- A pesca da sardinha reabriu em Portugal, com sete embarcações a regressarem ao mar da Figueira da Foz para iniciar a época, sem capturas na primeira ronda.
- A noite foi de lua cheia, mar calmo e vento inesperado; a tripulação da traineira Princesa do Mondego regressou vazia, deixando o almoço com o ministro da Agricultura e do Mar, José Manuel Fernandes, a sardinhas compradas em Matosinhos.
- O mestre Rui Lima, com mais de 35 anos de experiência, disse que a noite foi triste e que a sardinha continua um “mistério”, mas há esperança de abundância na próxima safra.
- O ministro acompanhou a tripulação a bordo da Miguel Lé e também visitou estaleiros navais ligados ao Plano de Recuperação e Resiliência (PPRR), que vão construir embarcações para o setor.
- A pesca de sardinha reabriu com quota total de 50.294 toneladas para a Península Ibérica, sendo Portugal responsável por 33.446 toneladas (66,5% da quota).
Sete embarcações regressaram esta segunda-feira ao mar da Figueira da Foz para iniciar a época da pesca da sardinha, após cinco meses de paragem. A abertura aconteceu sem capturas significativas e com o mercado a reagir ao regresso.
A noite foi marcada por mar calmo, lua cheia e vento imprevisível. A traineira Princesa do Mondego, com vinte pescadores, percorreu 75 milhas entre Mira e Pedrógão Grande sem registar capturas, deixando a tripulação com sensação de desânimo.
O ministro da Agricultura e do Mar, José Manuel Fernandes, acompanhou a operação a bordo da Miguel Lé. O grupo seguiu para a lota de Matosinhos para comprar sardinhas, usadas no almoço previsto com o ministro. Depois, a comitiva visitou estaleiros navais em construção ao abrigo do PPRR.

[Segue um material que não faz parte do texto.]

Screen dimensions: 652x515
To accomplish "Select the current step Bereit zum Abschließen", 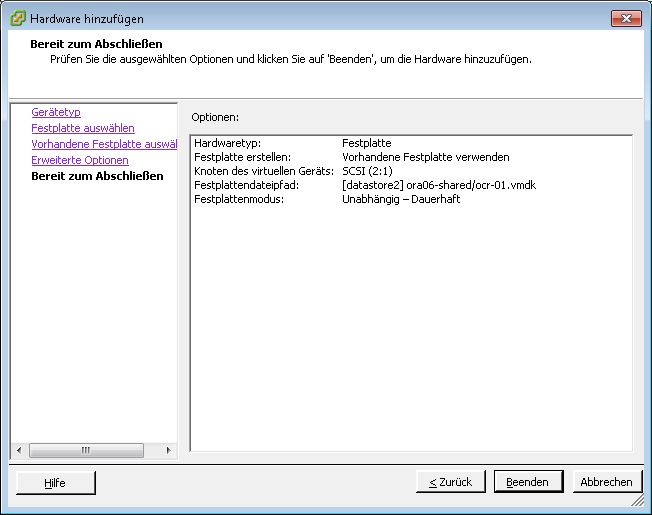I will coord(97,177).
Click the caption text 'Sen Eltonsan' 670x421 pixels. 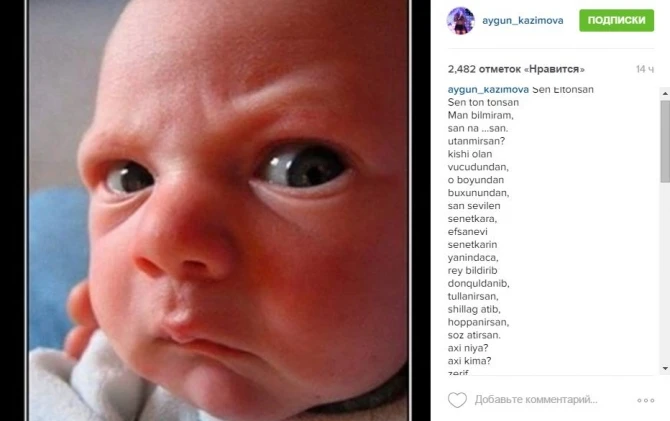point(563,89)
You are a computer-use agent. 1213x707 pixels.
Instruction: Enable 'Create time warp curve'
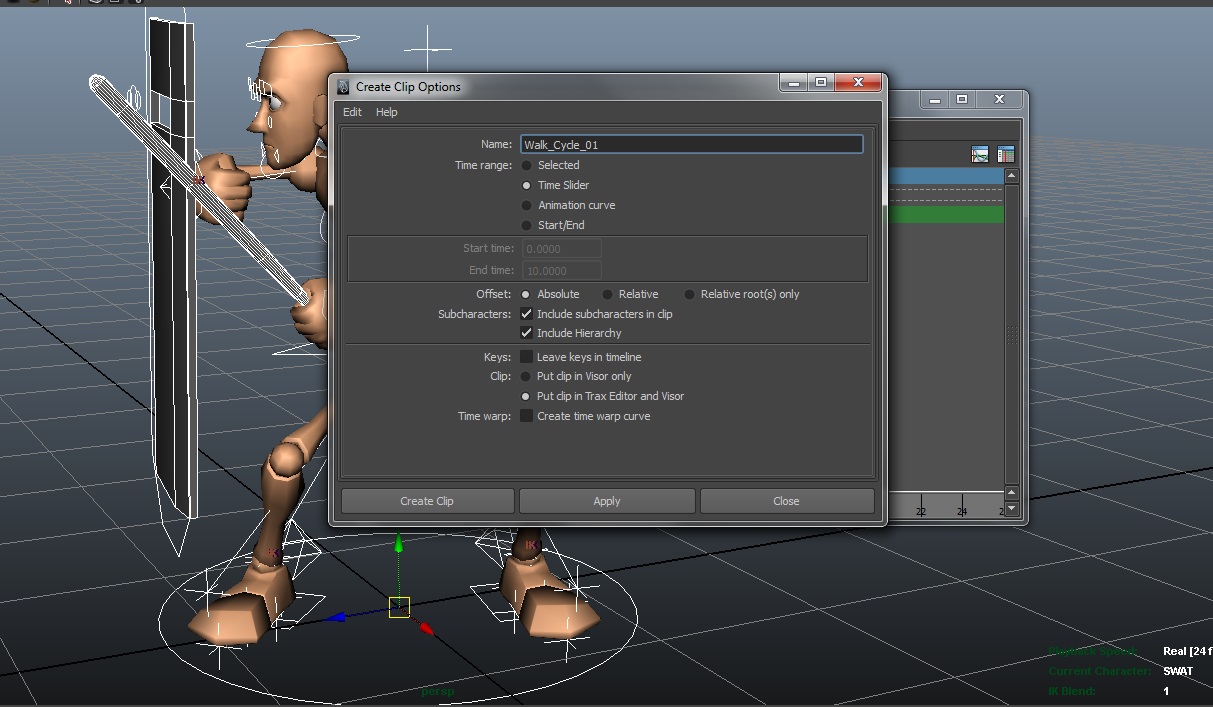526,416
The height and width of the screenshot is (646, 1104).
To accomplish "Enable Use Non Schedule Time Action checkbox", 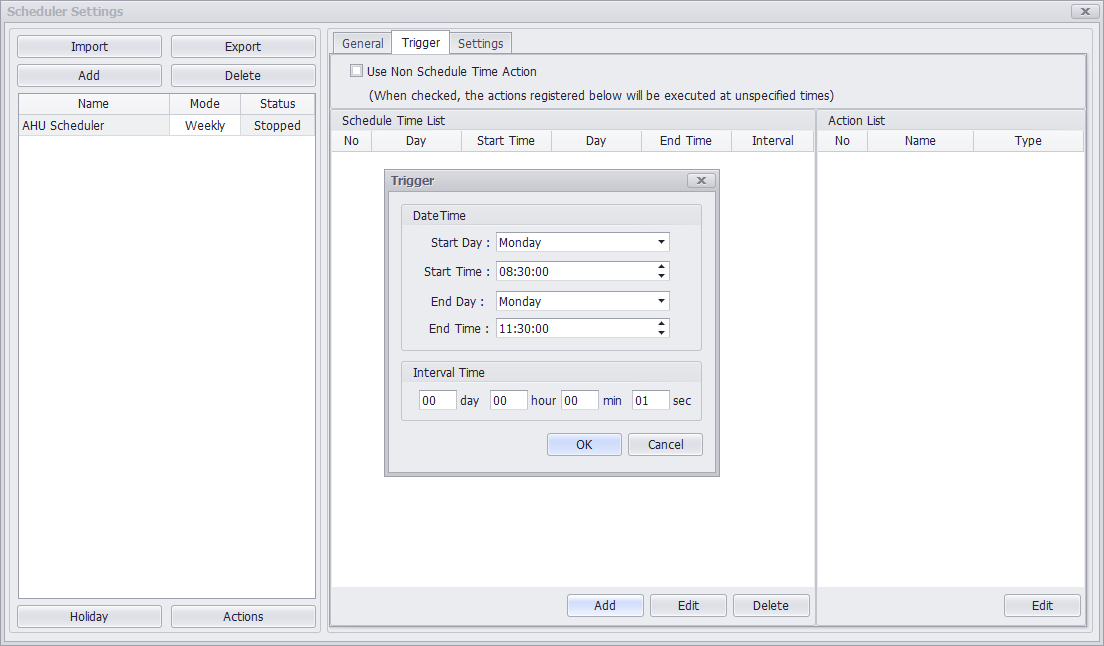I will [x=356, y=72].
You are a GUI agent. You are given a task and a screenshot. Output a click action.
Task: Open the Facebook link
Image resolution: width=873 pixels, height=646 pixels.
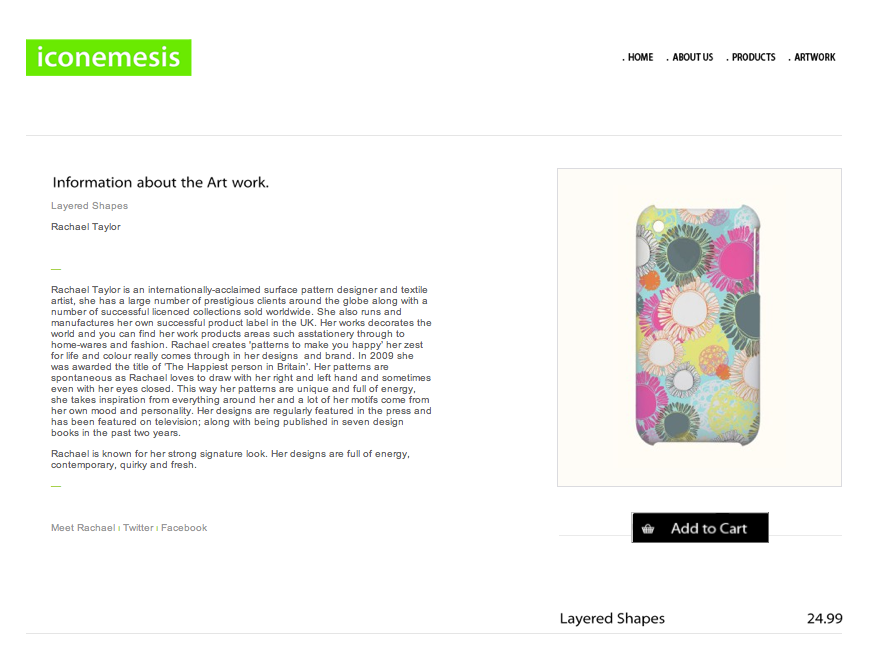(x=184, y=527)
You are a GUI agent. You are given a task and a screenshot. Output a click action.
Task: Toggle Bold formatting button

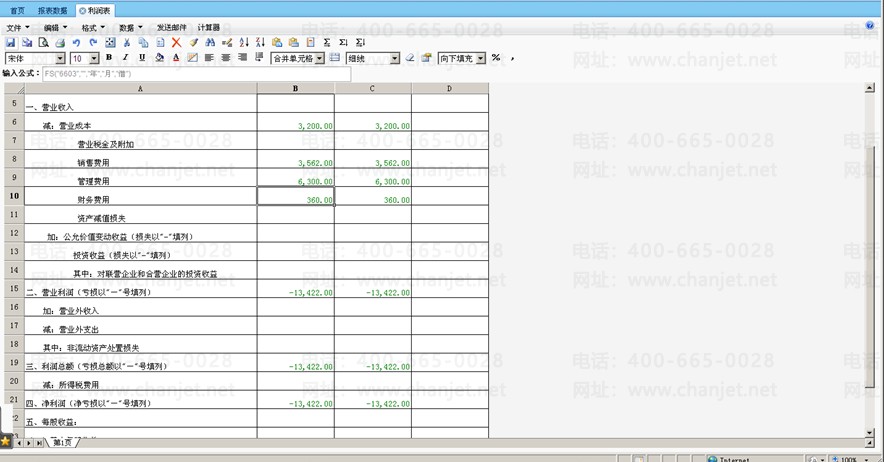(x=109, y=58)
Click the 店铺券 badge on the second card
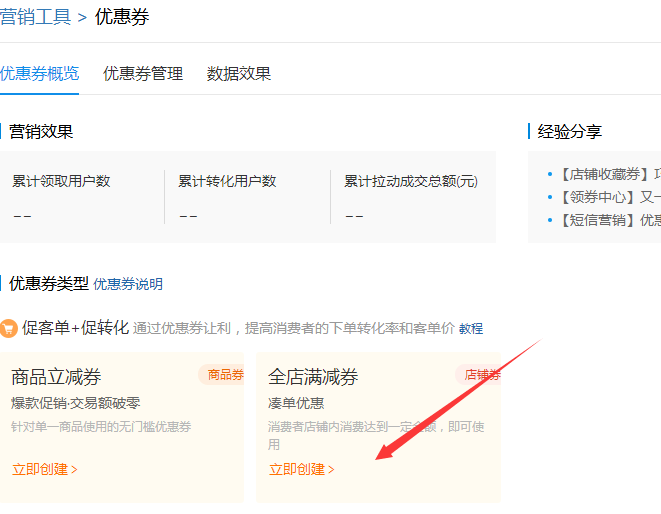 pos(482,375)
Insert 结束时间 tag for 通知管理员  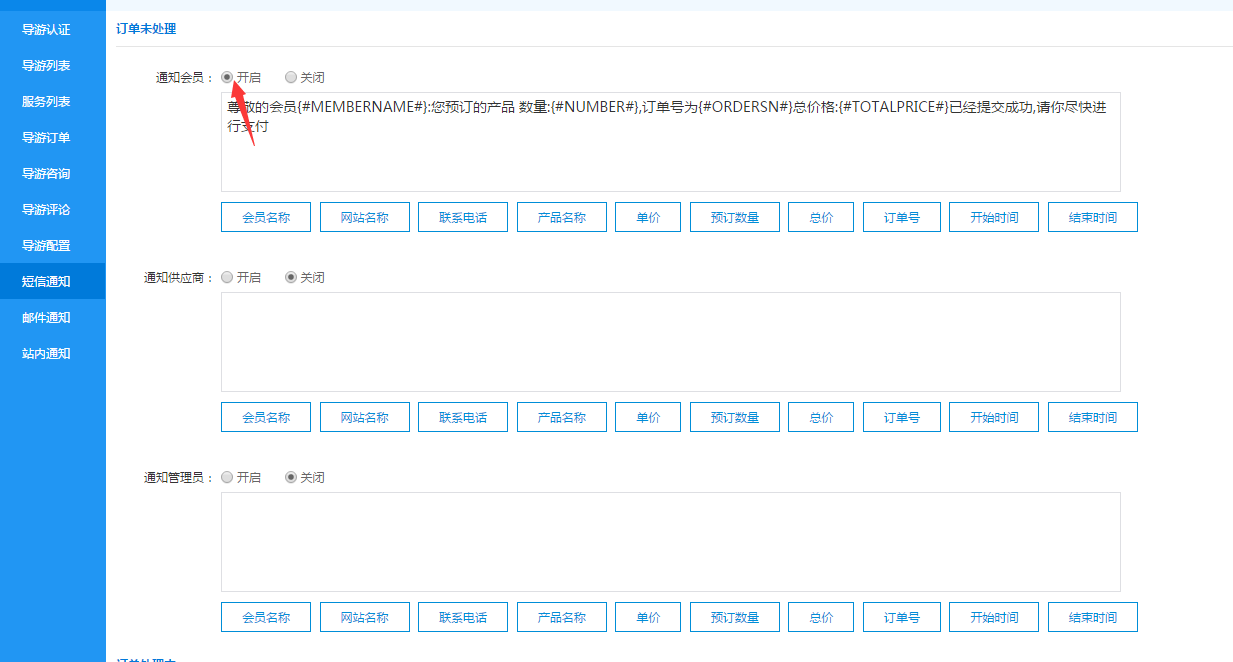click(1092, 617)
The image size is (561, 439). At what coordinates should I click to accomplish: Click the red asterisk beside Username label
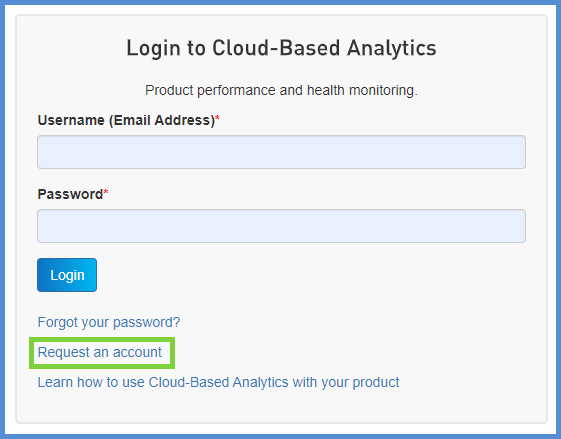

A pesca foi reaberta com quota total de 50.294 toneladas para a Península Ibérica, das quais Portugal pode capturar 33.446 toneladas, isto é, 66,5% da quota. A medida insere-se no Plano Plurianual 2021-2026.
Quota e contexto
- A abertura coincide com a redução de 960 toneladas face a 2025, refletindo condições de gestão e disponibilidade do recurso.
- A estrutura da pesca portuguesa continua a depender de variáveis climáticas e de nichos sazonais que influenciam o sucesso das primeiras safras.